- [PROBLEM TO SOLVE]
Using the listing below, report how many lines contain the word "agent" and give no other words.

....................

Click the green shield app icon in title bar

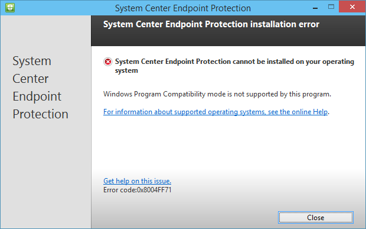[10, 8]
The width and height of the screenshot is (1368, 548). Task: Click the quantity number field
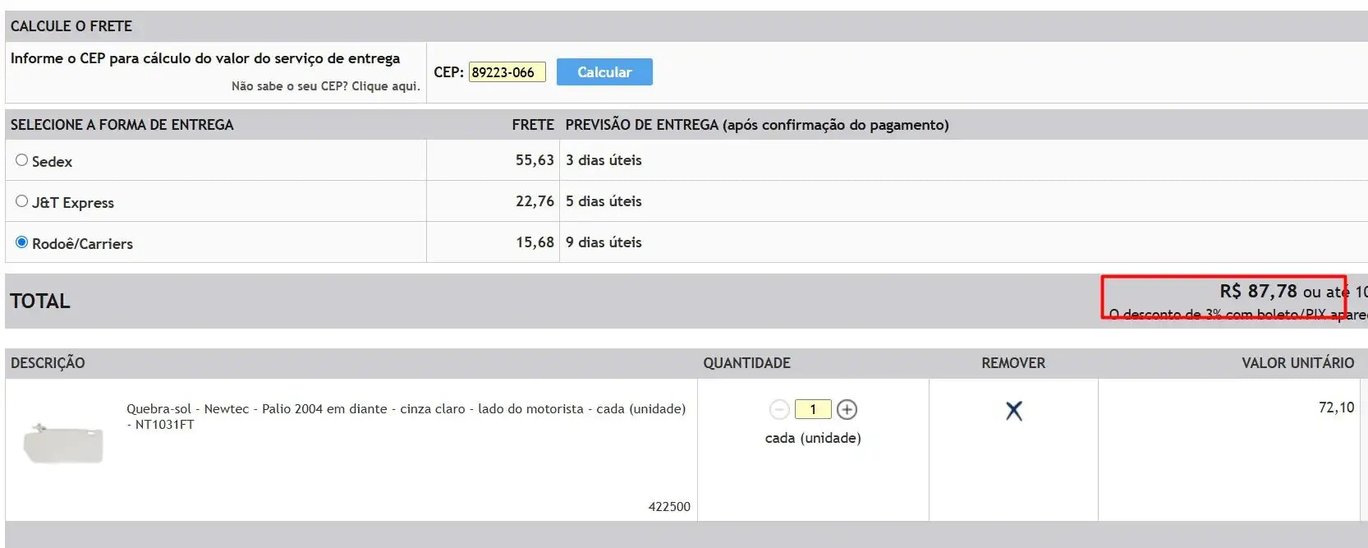813,409
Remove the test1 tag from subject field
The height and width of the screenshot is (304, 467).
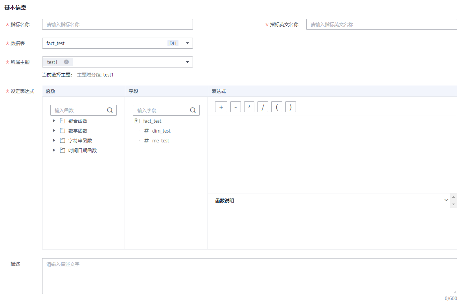coord(66,62)
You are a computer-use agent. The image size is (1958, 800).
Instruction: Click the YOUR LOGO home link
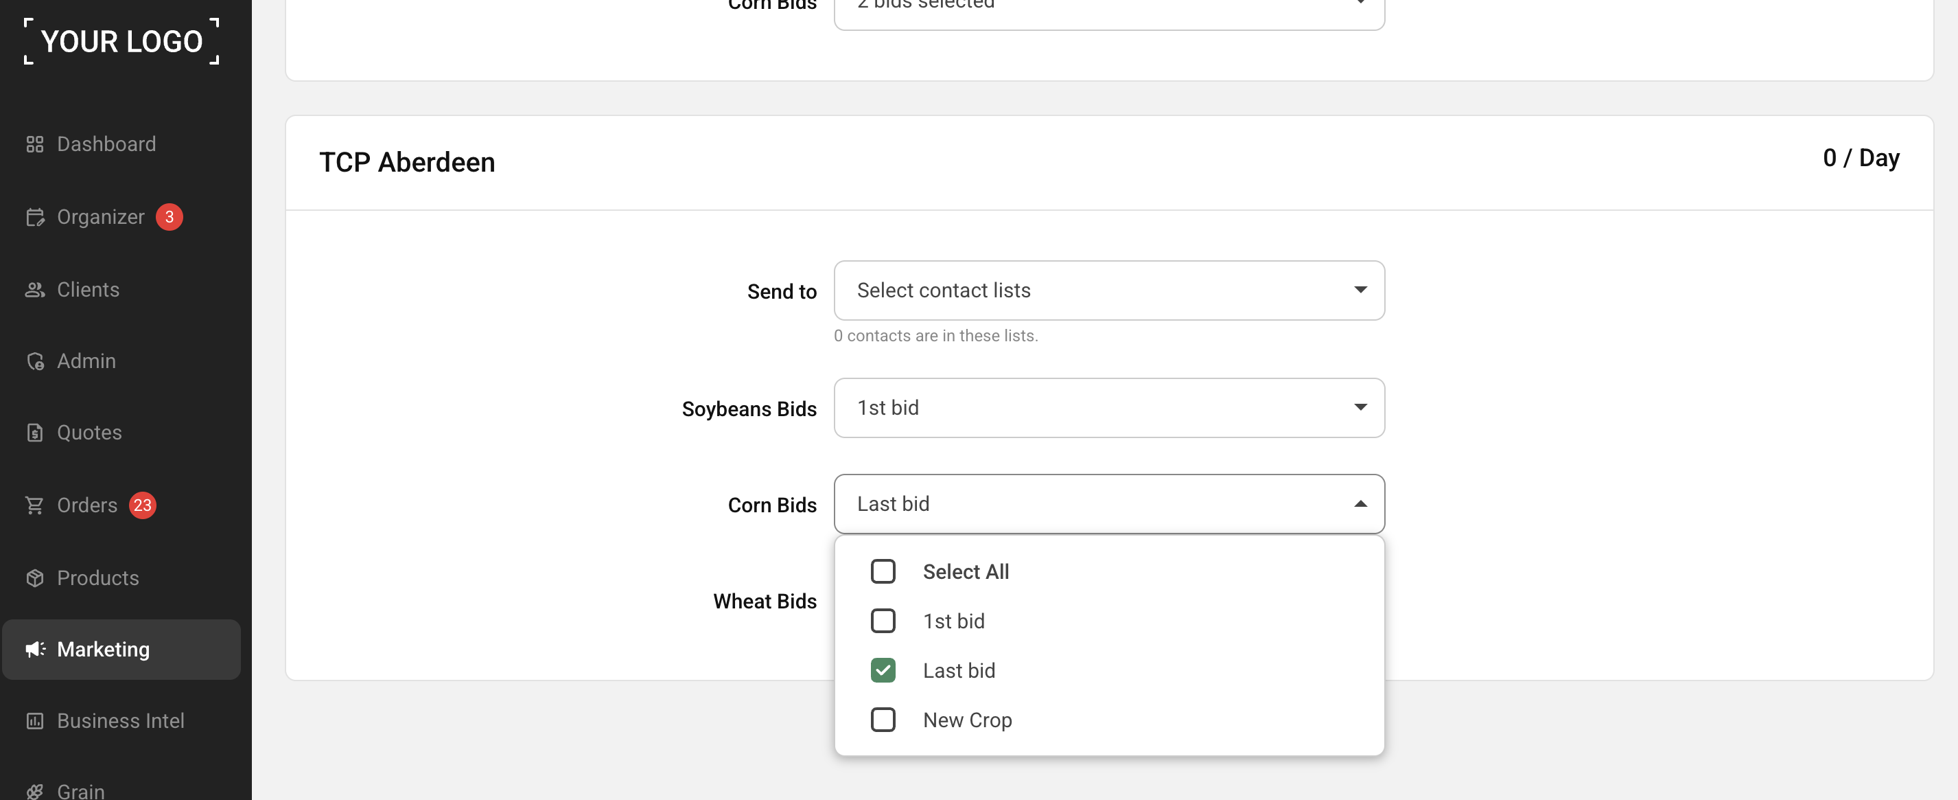coord(122,42)
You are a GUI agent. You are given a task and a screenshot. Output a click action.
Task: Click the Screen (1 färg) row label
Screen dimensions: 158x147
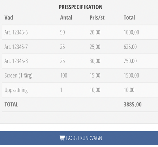[x=18, y=76]

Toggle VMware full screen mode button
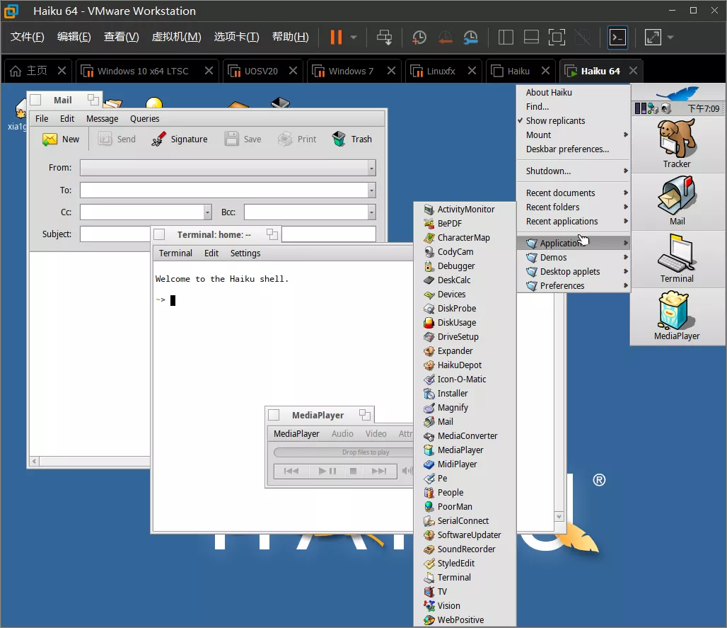click(653, 38)
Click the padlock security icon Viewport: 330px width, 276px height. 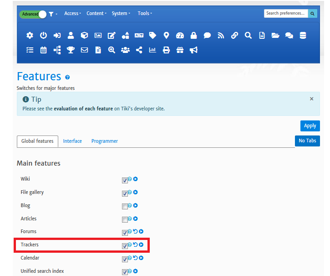click(x=193, y=35)
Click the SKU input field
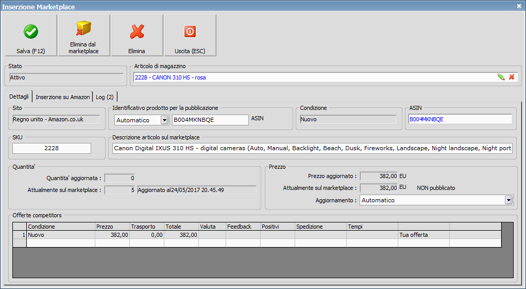 click(x=52, y=149)
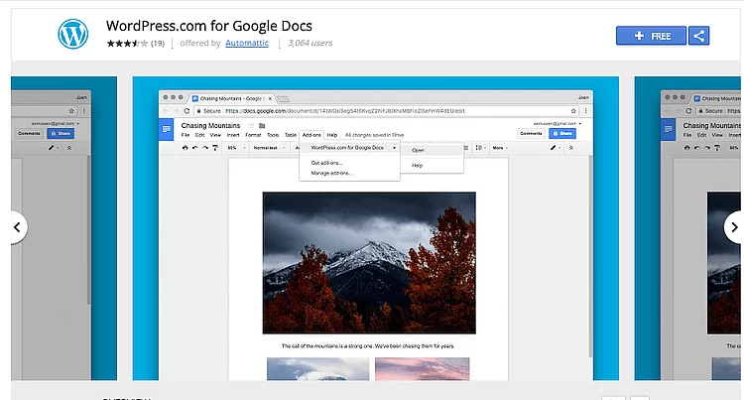Screen dimensions: 744x400
Task: Go to next screenshot with right arrow
Action: coord(732,226)
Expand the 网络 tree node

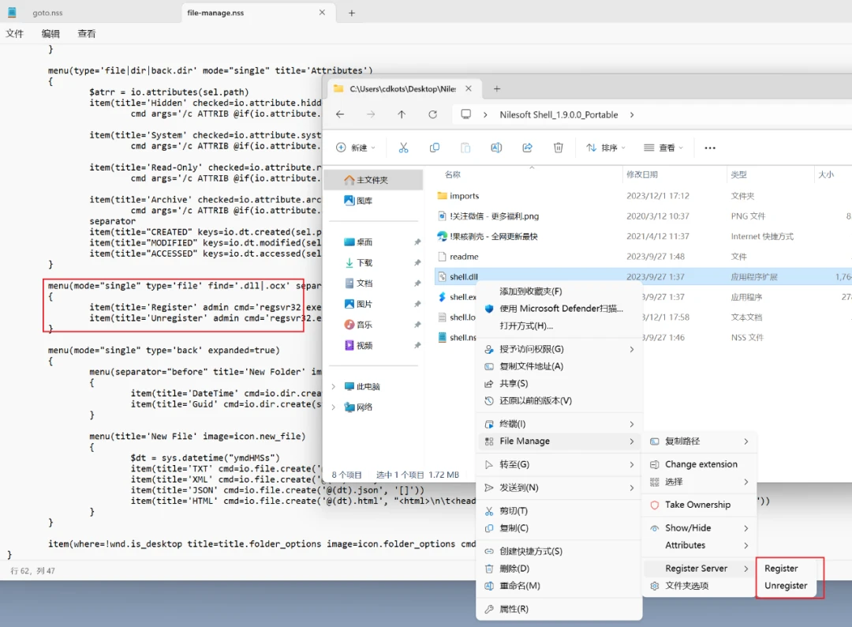click(333, 407)
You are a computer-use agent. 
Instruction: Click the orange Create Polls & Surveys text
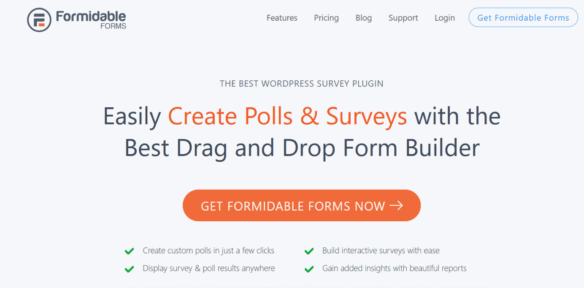(x=288, y=116)
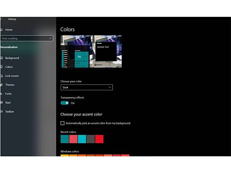Expand the Dark mode chevron arrow
Image resolution: width=231 pixels, height=173 pixels.
tap(110, 87)

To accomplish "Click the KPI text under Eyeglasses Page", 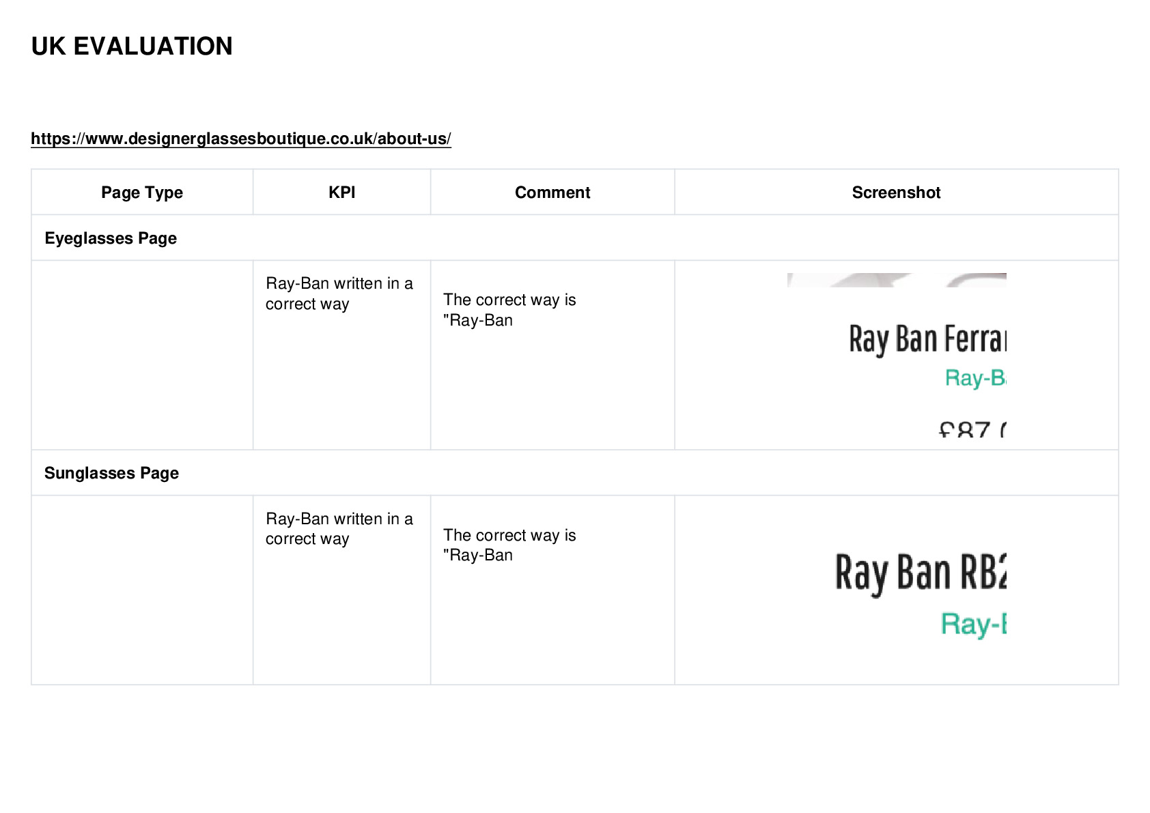I will click(339, 294).
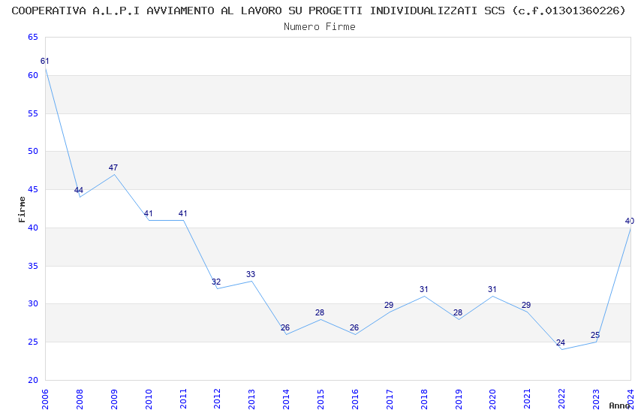Click the 20 y-axis tick label
The width and height of the screenshot is (638, 413).
[33, 380]
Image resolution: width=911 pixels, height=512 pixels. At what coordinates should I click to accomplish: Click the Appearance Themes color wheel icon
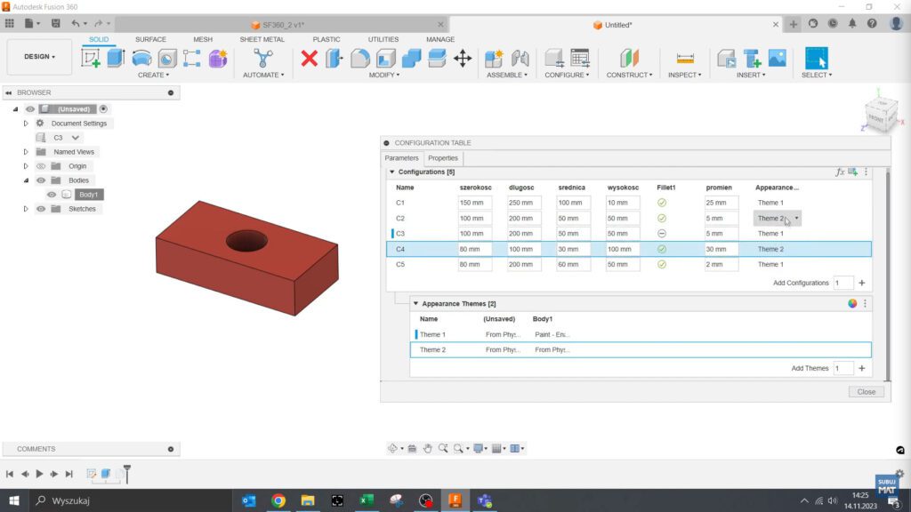coord(852,303)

....................

- [PROBLEM SOLUTION]
3